The project, named SUNRISE (after Synthomer, UCL & Nexeon’s Rapid Improvement in the Storage of Energy), will develop better battery materials based on silicon as a replacement for carbon in the cell anode, and optimise cell designs for automotive application.
“We are delighted to be working on this project, which is so important for the future development of battery electric vehicles, and leverages the unique facilities at UCL in partnership with Nexeon and Synthomer to deliver real world research impact,” said Dr Paul Shearing (UCL Chemical Engineering) who co-leads the project for UCL with Professor Dan Brett.
Innovate UK will fund the majority of the £10million project as part of a Faraday Challenge. SUNRISE will also enhance the UK’s position as a centre of excellence for battery development, and support the materials manufacturing supply chain in the UK.
Nexeon will lead the silicon material development and scale-up stages of the SUNRISE project, while Synthomer will lead the development of a next generation polymer binder optimised to work with silicon, and ensure anode/binder cohesion during a lifetime of charges.
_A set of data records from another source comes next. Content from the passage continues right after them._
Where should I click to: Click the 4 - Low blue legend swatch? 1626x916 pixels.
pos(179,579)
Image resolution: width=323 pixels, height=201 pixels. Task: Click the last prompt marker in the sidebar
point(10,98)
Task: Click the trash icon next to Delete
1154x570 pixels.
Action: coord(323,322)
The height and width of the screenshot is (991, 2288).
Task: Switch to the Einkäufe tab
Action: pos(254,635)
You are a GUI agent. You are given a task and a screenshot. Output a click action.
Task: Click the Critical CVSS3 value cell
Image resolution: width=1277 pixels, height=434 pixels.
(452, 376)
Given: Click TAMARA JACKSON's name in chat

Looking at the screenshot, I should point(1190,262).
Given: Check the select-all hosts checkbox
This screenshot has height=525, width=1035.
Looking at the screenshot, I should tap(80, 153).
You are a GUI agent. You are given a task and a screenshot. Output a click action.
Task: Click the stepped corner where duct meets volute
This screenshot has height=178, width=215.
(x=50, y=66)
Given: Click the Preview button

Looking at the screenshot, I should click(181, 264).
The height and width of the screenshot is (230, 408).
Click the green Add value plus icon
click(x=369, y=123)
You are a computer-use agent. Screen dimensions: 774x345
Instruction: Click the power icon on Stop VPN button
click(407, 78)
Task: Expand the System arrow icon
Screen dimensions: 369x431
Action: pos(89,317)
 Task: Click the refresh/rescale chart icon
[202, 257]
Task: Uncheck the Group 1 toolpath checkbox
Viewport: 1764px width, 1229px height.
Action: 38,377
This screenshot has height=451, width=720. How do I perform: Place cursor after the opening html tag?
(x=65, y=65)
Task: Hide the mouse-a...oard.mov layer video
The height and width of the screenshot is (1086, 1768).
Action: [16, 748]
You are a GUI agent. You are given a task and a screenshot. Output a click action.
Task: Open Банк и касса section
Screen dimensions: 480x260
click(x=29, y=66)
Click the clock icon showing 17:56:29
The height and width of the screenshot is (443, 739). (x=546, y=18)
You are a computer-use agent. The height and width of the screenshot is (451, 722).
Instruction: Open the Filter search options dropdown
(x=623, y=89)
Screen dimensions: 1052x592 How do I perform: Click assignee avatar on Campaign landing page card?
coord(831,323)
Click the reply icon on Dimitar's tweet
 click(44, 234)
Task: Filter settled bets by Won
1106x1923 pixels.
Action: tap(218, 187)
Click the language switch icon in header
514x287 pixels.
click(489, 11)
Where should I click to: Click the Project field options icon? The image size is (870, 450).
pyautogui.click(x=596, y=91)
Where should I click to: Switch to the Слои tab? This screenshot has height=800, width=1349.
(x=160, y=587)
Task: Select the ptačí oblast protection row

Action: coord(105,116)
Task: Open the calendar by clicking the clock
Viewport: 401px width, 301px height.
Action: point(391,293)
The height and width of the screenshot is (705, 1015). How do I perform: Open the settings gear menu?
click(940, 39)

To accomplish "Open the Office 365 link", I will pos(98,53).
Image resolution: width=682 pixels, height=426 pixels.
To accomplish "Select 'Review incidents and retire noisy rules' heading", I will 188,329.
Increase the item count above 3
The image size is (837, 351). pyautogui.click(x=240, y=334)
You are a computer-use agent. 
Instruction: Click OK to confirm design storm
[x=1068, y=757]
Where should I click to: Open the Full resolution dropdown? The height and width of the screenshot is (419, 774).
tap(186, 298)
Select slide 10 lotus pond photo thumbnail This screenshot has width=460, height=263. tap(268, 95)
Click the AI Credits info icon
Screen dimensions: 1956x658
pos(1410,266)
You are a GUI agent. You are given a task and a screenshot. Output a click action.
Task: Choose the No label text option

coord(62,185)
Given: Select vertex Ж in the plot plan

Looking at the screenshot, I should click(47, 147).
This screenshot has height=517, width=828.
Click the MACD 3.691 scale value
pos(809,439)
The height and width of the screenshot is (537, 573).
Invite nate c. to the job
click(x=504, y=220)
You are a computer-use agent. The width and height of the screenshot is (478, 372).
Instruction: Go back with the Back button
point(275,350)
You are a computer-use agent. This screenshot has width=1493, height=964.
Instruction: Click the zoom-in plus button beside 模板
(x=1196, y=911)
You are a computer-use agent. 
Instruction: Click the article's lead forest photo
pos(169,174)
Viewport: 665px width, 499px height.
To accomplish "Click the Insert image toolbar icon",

Nexeon and UCL will jointly lead the work on material characterisation and cell performance.
Silicon is currently being adopted as a partial replacement for carbon in battery anodes, typically up to the level of 10% replacement, but problems caused by expansion when the cells are charged and discharged remain a hurdle.
Project SUNRISE addresses these issues and allows more silicon to be used, further increasing the energy density that can be achieved in the cell. This will lower the cost and improve the performance of power sources, reducing the time required for EVs to achieve mass adoption.
“The challenges in developing the next generation of range enabling EV battery technology creates new opportunities for partners in the material supply chain,” said Dr Robin Harrison, Synthomer’s Global Innovation Director. “Synthomer is pleased to build upon its existing experience in battery binder systems in order to realise the revolutionary potential in the SUNRISE silicon anode.”
“The biggest problems facing EVs - range anxiety, cost, charge time or charging station availability - are almost all related to limitations of the batteries,” said Nexeon CEO, Dr Scott Brown. “Silicon anodes are now well established on the technology road maps of major automotive OEMs and cell makers, and Nexeon has received support from UK and global OEMs, several of whom will be involved in this project as it develops.”
Ruth McKernan, Innovate UK Chief Executive, added: “The Faraday Battery Challenge is breaking new ground because it offers for the first time a co-ordinated programme of competitions across research, innovation and scale-up. It will therefore draw the very best of the UK’s world-leading research into commercial technologies and put UK businesses at the forefront of electric vehicle battery development.”
The Faraday Battery Challenge is an investment of £246m over four years to help UK businesses seize the opportunities presented by the transition to a low carbon economy, to ensure the UK leads the world in the design, development and manufacture of batteries for electric vehicles.
It announced in July, and is the first in a series of Research Challenges managed by Innovate UK as part of the Industrial Strategy Challenge Fund (ISCF). It is hoped that successfully creating a viable battery supply chain will lead to the creation of hundreds of UK jobs, according to Innovate UK.